TASK PROMPT:
Output exactly the lines between the one holding "Viewport: 1148px width, 1048px" and the last line of the data below, both of those lines included.

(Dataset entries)

+--

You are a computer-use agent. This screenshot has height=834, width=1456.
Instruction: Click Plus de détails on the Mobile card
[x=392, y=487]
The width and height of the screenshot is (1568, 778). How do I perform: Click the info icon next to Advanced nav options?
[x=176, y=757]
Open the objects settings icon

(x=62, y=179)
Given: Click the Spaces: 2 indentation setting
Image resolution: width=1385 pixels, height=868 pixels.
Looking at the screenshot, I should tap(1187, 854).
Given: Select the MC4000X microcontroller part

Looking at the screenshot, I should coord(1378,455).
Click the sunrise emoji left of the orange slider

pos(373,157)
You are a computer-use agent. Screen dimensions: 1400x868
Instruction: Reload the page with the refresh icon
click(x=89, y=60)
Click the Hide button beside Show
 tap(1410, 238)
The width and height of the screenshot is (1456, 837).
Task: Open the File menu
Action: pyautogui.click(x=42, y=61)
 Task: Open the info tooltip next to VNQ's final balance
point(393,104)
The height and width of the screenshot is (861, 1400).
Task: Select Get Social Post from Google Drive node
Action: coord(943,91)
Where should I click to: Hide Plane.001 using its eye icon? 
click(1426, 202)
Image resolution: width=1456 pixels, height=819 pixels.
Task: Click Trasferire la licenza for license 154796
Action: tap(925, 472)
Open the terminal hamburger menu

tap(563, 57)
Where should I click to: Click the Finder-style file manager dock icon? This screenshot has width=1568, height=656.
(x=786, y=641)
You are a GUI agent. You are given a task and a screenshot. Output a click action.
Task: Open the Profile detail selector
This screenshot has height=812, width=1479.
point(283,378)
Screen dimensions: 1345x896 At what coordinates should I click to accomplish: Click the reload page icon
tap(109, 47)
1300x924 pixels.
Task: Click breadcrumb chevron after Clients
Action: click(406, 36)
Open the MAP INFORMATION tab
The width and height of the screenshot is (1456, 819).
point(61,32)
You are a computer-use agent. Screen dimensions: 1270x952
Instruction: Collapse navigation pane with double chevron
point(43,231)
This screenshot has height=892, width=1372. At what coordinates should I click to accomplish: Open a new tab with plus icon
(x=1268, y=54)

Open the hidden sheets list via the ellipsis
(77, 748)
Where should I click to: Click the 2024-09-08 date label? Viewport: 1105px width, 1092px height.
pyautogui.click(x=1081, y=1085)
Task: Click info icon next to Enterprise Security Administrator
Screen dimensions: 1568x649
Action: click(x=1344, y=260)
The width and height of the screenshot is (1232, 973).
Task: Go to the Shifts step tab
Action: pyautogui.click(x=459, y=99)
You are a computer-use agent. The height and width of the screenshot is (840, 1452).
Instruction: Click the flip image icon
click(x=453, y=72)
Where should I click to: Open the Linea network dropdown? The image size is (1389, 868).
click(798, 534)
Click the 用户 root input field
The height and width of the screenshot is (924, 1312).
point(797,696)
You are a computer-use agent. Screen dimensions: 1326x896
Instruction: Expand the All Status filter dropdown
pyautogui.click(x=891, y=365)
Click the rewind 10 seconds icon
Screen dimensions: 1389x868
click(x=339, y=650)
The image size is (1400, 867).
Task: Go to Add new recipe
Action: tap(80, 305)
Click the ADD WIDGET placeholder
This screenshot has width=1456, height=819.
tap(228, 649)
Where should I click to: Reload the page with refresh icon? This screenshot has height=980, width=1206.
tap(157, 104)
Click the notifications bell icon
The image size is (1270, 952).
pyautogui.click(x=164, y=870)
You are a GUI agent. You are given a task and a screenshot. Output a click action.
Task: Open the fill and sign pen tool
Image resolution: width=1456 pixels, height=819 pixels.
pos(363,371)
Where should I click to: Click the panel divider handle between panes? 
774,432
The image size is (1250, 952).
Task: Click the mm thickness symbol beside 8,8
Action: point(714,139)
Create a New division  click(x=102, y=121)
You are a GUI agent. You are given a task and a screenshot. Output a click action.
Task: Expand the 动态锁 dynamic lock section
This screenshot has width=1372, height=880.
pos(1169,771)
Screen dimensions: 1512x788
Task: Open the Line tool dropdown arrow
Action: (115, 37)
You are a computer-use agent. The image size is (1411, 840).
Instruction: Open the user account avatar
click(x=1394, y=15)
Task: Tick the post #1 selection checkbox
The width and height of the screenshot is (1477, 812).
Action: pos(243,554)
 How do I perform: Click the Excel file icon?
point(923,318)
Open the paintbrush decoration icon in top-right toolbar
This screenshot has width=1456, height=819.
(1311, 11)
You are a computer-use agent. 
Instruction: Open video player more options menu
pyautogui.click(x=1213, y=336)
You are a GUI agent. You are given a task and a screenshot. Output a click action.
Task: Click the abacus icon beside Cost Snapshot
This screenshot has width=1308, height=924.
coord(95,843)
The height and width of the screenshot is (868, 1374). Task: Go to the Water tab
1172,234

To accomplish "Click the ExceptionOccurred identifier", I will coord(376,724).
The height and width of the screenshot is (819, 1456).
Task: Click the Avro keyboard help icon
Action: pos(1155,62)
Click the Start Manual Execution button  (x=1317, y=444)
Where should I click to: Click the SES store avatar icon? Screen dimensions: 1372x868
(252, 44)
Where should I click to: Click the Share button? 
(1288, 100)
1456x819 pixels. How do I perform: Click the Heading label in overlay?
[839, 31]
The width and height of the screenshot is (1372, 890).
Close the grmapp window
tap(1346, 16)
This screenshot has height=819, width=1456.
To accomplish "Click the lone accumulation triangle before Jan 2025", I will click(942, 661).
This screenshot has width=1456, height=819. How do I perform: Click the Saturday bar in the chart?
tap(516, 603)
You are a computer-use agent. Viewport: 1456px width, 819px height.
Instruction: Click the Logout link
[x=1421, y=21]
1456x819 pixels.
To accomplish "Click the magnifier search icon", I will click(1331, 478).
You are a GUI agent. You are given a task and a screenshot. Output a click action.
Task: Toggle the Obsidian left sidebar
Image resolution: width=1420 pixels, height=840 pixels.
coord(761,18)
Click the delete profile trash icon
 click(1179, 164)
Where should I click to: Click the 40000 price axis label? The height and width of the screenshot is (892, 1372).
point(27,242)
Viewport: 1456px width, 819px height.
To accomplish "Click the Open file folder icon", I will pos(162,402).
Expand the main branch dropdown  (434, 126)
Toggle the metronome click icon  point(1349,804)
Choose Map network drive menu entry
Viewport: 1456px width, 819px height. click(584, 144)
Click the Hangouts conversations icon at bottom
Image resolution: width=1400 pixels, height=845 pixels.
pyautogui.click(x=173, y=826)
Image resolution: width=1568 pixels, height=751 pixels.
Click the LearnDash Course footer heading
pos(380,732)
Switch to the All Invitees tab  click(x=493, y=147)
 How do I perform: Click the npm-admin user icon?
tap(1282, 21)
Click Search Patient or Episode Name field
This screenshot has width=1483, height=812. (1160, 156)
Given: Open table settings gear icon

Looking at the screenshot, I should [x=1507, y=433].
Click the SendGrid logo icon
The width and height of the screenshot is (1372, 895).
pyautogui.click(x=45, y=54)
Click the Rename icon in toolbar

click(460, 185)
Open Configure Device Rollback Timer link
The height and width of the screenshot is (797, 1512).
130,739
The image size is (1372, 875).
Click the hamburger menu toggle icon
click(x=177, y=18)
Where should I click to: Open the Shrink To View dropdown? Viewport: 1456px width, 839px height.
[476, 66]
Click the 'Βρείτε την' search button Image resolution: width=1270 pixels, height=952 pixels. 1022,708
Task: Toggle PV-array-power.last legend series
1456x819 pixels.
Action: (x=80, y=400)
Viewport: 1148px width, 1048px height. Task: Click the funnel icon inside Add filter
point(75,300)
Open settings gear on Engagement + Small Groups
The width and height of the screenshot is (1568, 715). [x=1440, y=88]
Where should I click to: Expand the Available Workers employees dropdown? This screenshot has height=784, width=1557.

+--

RESULT OF THIS TASK:
Viewport: 1148px width, 1048px height. Task: Click the funnel icon inside Add filter
point(75,300)
Open settings gear on Engagement + Small Groups
The width and height of the screenshot is (1568, 715). [x=1440, y=88]
Where should I click to: Expand the Available Workers employees dropdown? This screenshot has height=784, width=1557.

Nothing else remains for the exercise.